Well, you don't unless someone tells you or you go digging.
You can start by looking at the documentation of top level packages.
For example if you look at requests by itself, you'll see
Output:
PACKAGE CONTENTS __version__ _internal_utils adapters api auth certs compat cookies exceptions help hooks models packages sessions status_codes structures utils
Each of these has separate documents, and utils is listed here.

As a habit, when I'm not busy, I browse various packages to see what they contain. There's no way
to know what every one of them is and what it contains.
As of this minute, pypi contains 159,959 packages.
Reply
#32
(Nov-28-2018, 10:25 PM)Truman Wrote: that's cool but the condition to be met is that we know at first that utils exists...Is there any command such as dir that gives a list of all the methods? It looks that answer is negative.

There is a way. If you use IPython for example as a REPL. Or bpython. Import the requests module, type requests. and hit TAB for autocompletion. You will see it - requests.utils is there.

You can do autocompletion in the Python's REPL too: https://gableroux.com/python/2016/01/20/...ocomplete/
"As they say in Mexico 'dosvidaniya'. That makes two vidaniyas."
https://freedns.afraid.org
Reply
#33
Larz, where do you get this PACKAGE CONTENTS? I don't see it on pypi.

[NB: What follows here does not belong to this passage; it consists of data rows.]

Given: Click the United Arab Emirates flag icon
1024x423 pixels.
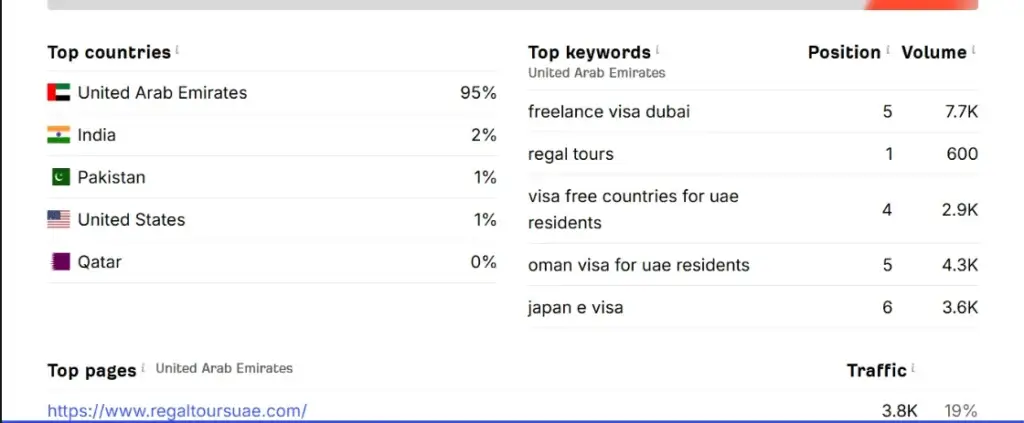Looking at the screenshot, I should point(59,93).
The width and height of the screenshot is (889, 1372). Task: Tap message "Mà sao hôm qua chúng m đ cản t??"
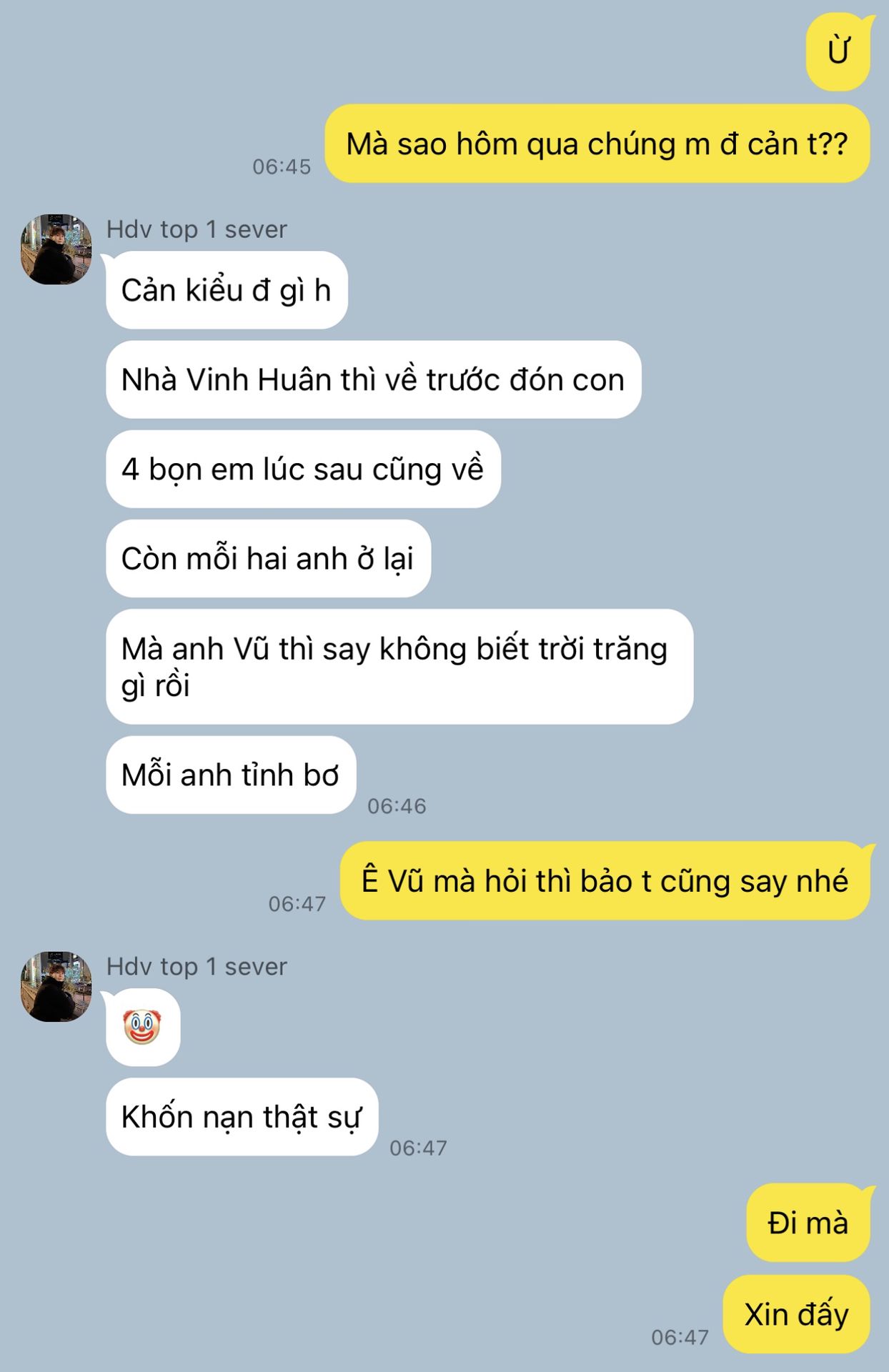[597, 144]
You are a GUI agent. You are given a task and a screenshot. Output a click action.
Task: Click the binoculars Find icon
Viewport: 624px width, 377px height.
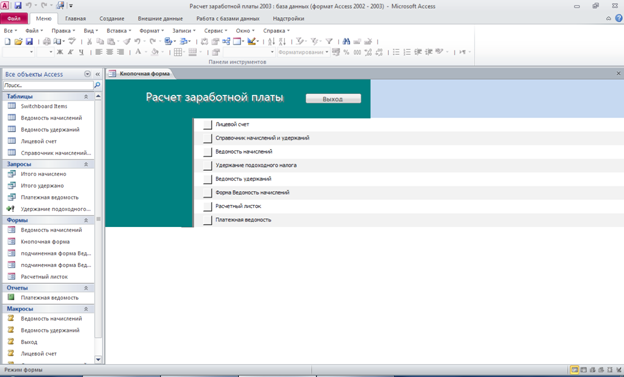click(346, 41)
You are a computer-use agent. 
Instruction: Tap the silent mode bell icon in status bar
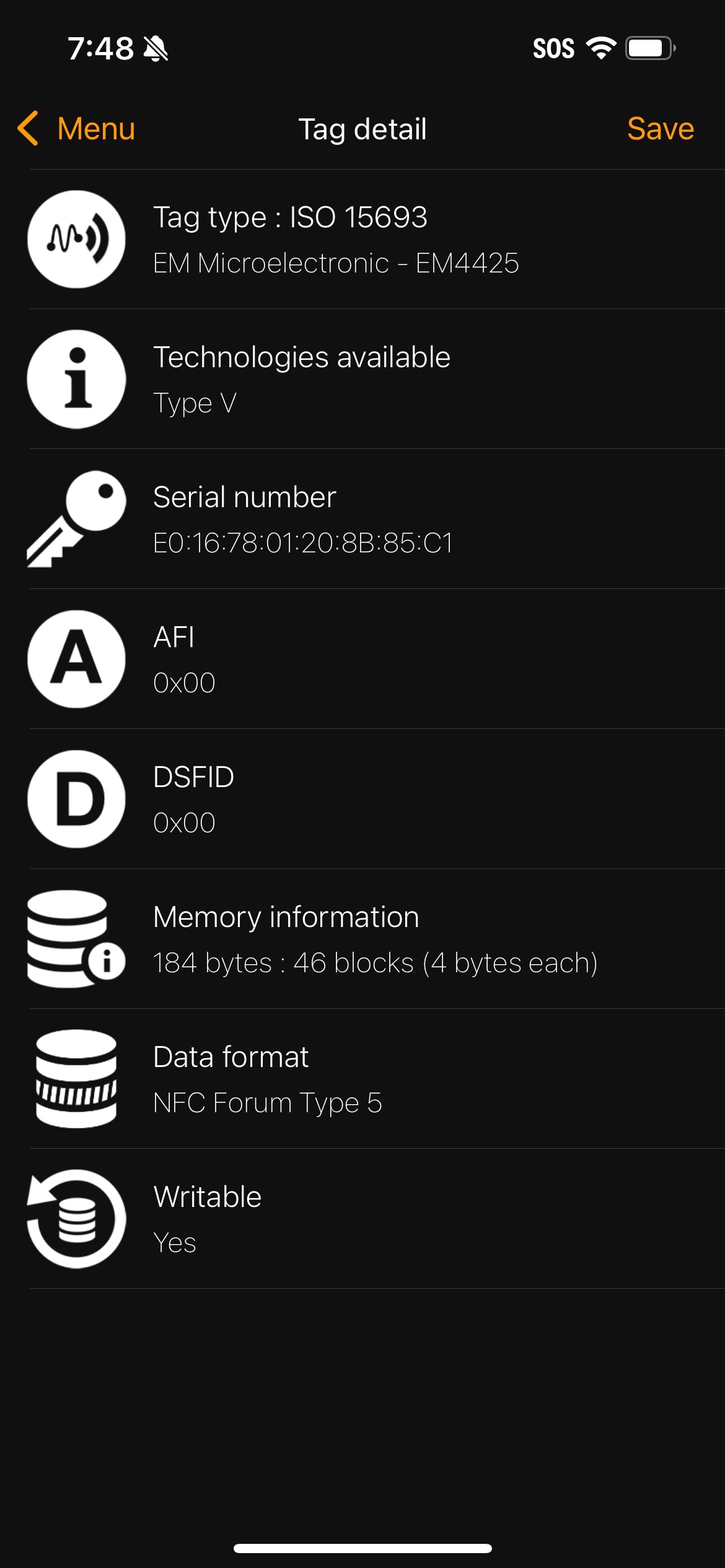(156, 48)
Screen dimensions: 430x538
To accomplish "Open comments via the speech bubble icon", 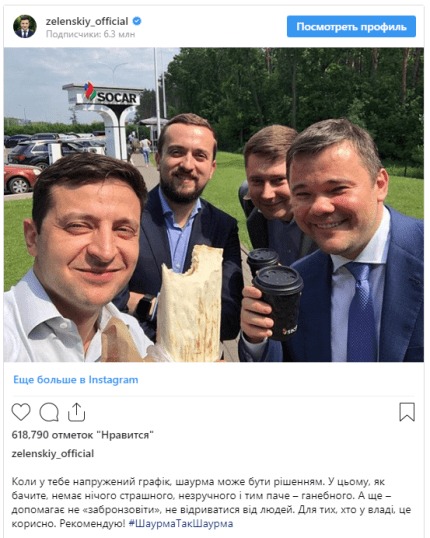I will click(x=49, y=412).
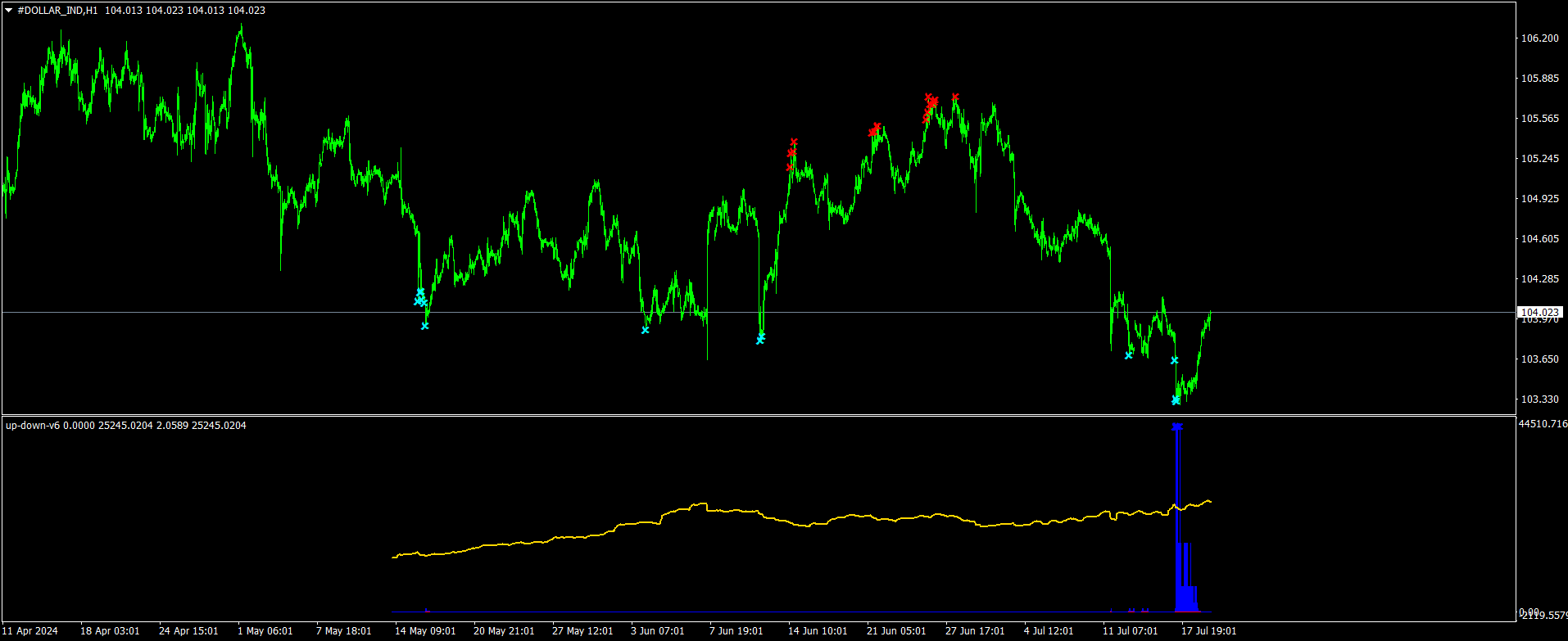Click the 44510.716 indicator scale label
The width and height of the screenshot is (1568, 641).
1542,424
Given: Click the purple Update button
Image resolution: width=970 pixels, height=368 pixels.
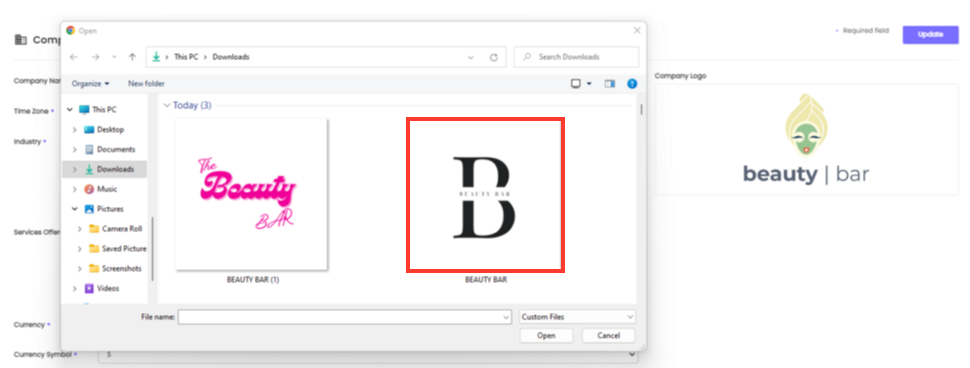Looking at the screenshot, I should [930, 35].
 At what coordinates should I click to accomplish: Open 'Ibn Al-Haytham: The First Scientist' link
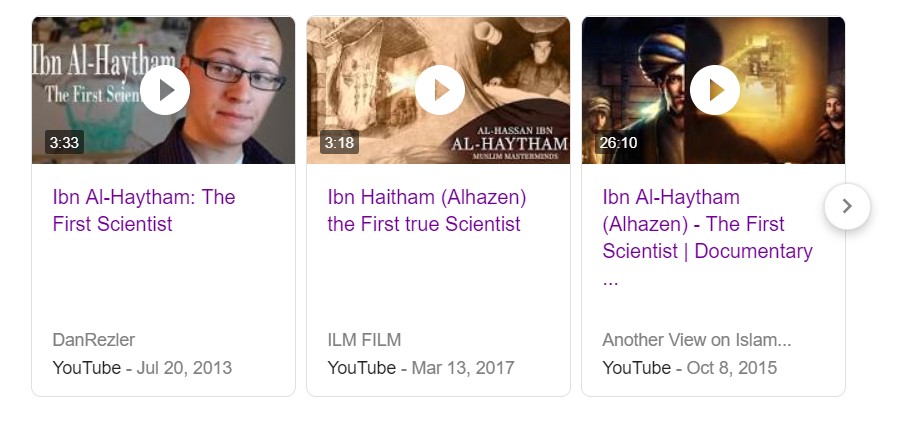(x=144, y=210)
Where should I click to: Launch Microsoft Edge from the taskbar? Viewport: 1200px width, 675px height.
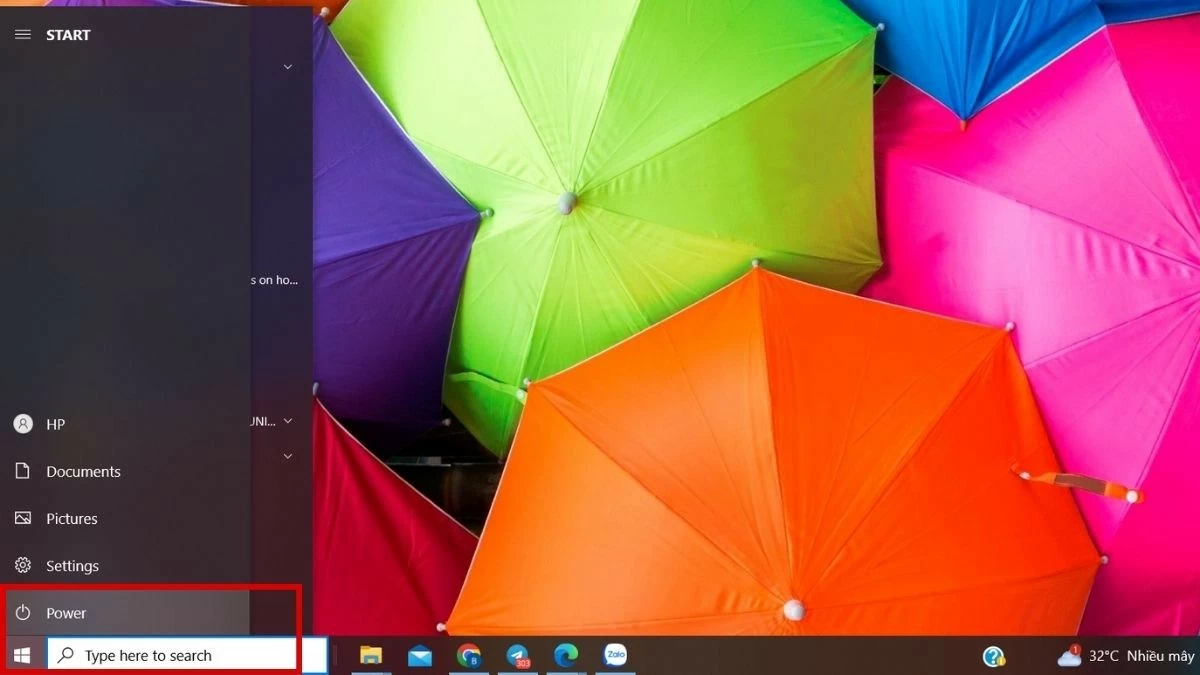pyautogui.click(x=566, y=656)
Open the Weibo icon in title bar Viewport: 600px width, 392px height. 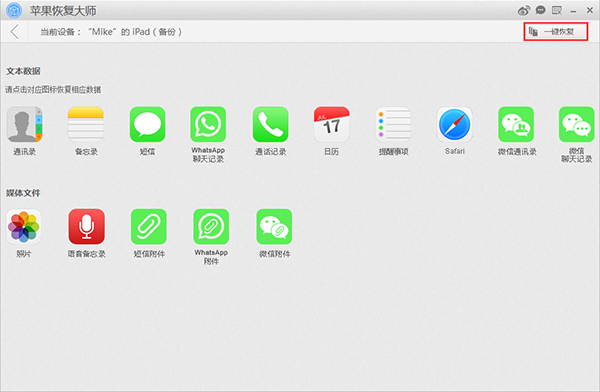[523, 10]
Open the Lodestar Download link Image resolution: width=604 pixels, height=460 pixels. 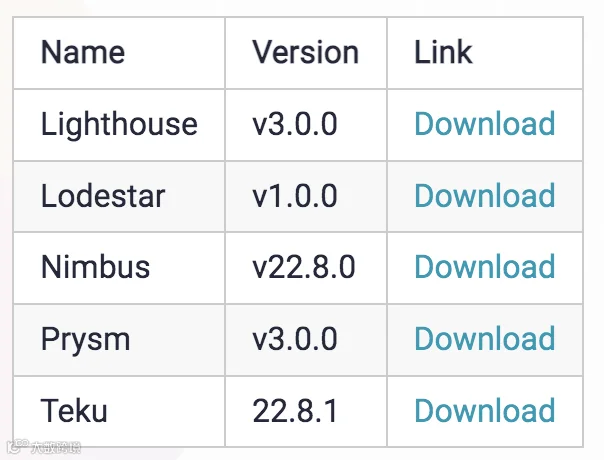coord(485,196)
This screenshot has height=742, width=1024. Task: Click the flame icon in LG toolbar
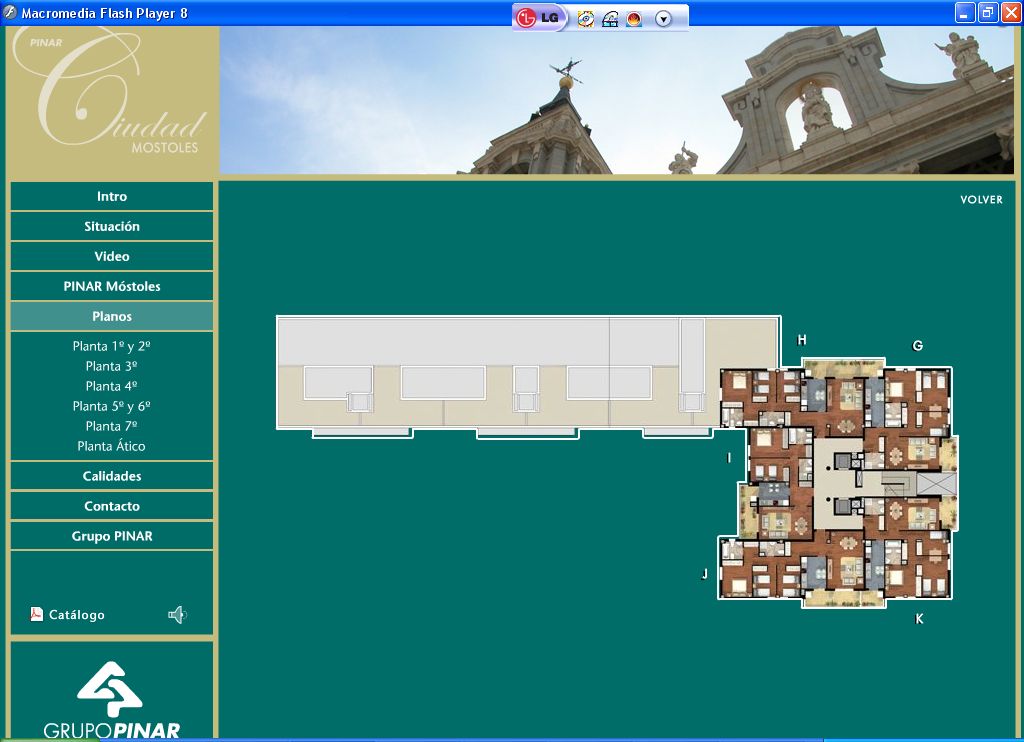pyautogui.click(x=634, y=19)
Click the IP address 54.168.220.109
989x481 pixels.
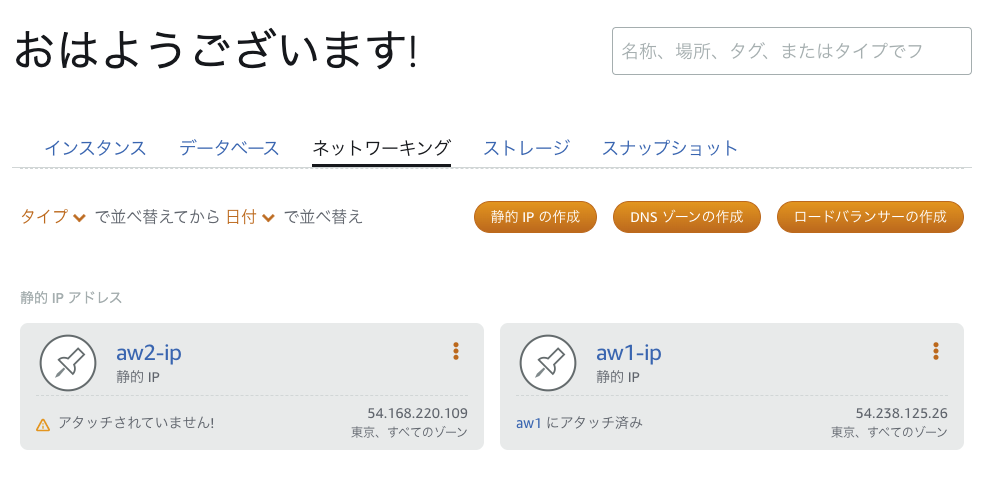[x=417, y=413]
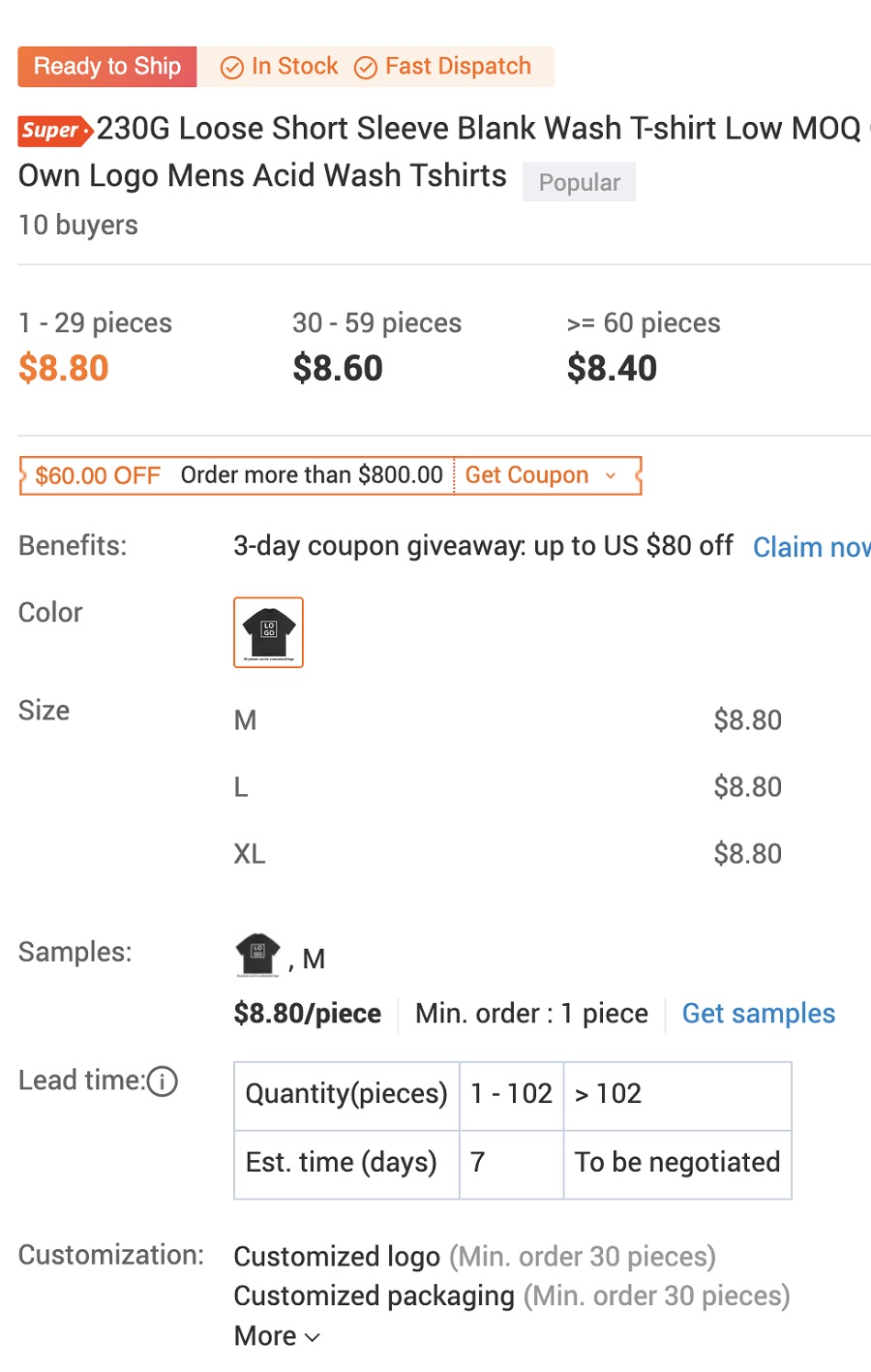
Task: Select the black logo t-shirt color swatch
Action: (x=268, y=632)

wavic, things you mentioned are completely new to me. So far I used only Microsoft Azure Notebooks ( with Jupyter ). Should I install it from IPython through Anakonda?
Reply
#34
open a python interpreter:
Book $ python
Python 3.7.1 (default, Nov 20 2018, 18:13:14) 
[GCC 5.4.0 20160609] on linux
Type "help", "copyright", "credits" or "license" for more information.
>>>import requests
>>>help(requests)
scroll down (or spacebar for next page)
you'll find a list near the top.
There are classes within the package
Reply
#35
(Nov-29-2018, 11:10 PM)Truman Wrote: Larz, where do you get this PACKAGE CONTENTS? I don't see it on pypi.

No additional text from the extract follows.